* **SOURCE**:

○ ○ ○ ○ ○

My wife has to do a presentation on Brahms’ second piano concerto. We were both in the music library yesterday looking up books for her research, and we were using the standard online catalog search. I soon realized that while it could turn up the plethora of books on Brahms in general, it wasn’t so good at finding other books that might mention that particular work but not be about Brahms specifically. I had never used Google’s book search before and I thought this was a perfect time to give it a spin. Google instantly turned up hundreds of books, and although many were musical scores of the piece or otherwise not what I needed, there were many that turned up that the normal catalog search didn’t find. I searched for those titles among the IU stacks, and thus increased the amount of material in which to research from.

But there was one thing that bothered me about the experience. Google has digitized thousands upon thousands of books and this is what makes it’s search so much better than the standard IU search. Even if it is just mentioning the B minor concerto in passing, you can see that sentence out of the entire book within seconds. What you can’t do is read the entire book. I understand that if Google were to offer all of these books for free, the publisher’s lawyers would be rubbing their hands in glee. And I’m not arguing that Google should be giving away all of these books freely either. It’s just that in the case of some of these more obscure academic books, some can be difficult to obtain. IU has a fantastic collection of these books to be sure, but even with this massive collection many are checked out or on reserve. There are a finite amount of these books and access to them can be limited even in a large academic environment. So when I find a useful book on Google books search, and I see that the entire book is already in a digital format (meaning there are an infinite number of copies), but I can’t view that copy and I can’t find a hard copy, I get pissed off. I need to read the information that is contained within a book that is completely available in a digital format. But because the publishers seem to want to follow the arcane way of the music and movie industries, I can’t click a button, pay some money, and have that digital copy for myself instantly. I instead have to hope that the book is still in print to purchase, or track it down in another library and request it via an inter library loan. Last time I checked, this way of doing things was efficient before we invented something called the internet.

○ ○ ○ ○ ○

* **PROVIDED MATERIAL**:
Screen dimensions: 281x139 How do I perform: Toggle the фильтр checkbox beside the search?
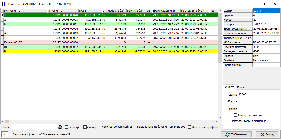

○ ○ ○ ○ ○

* **REQUIRED ACTIONS**:
(A) Extract the passage of the post between "My wife has" and "to research from.", inclusive.
(B) What is the subject of the presentation the writer's wife has to give, according to the post?
The listing isn't needed for this.

* **CORRECT ANSWERS**:
(A)
My wife has to do a presentation on Brahms’ second piano concerto. We were both in the music library yesterday looking up books for her research, and we were using the standard online catalog search. I soon realized that while it could turn up the plethora of books on Brahms in general, it wasn’t so good at finding other books that might mention that particular work but not be about Brahms specifically. I had never used Google’s book search before and I thought this was a perfect time to give it a spin. Google instantly turned up hundreds of books, and although many were musical scores of the piece or otherwise not what I needed, there were many that turned up that the normal catalog search didn’t find. I searched for those titles among the IU stacks, and thus increased the amount of material in which to research from.

(B) Brahms' second piano concerto.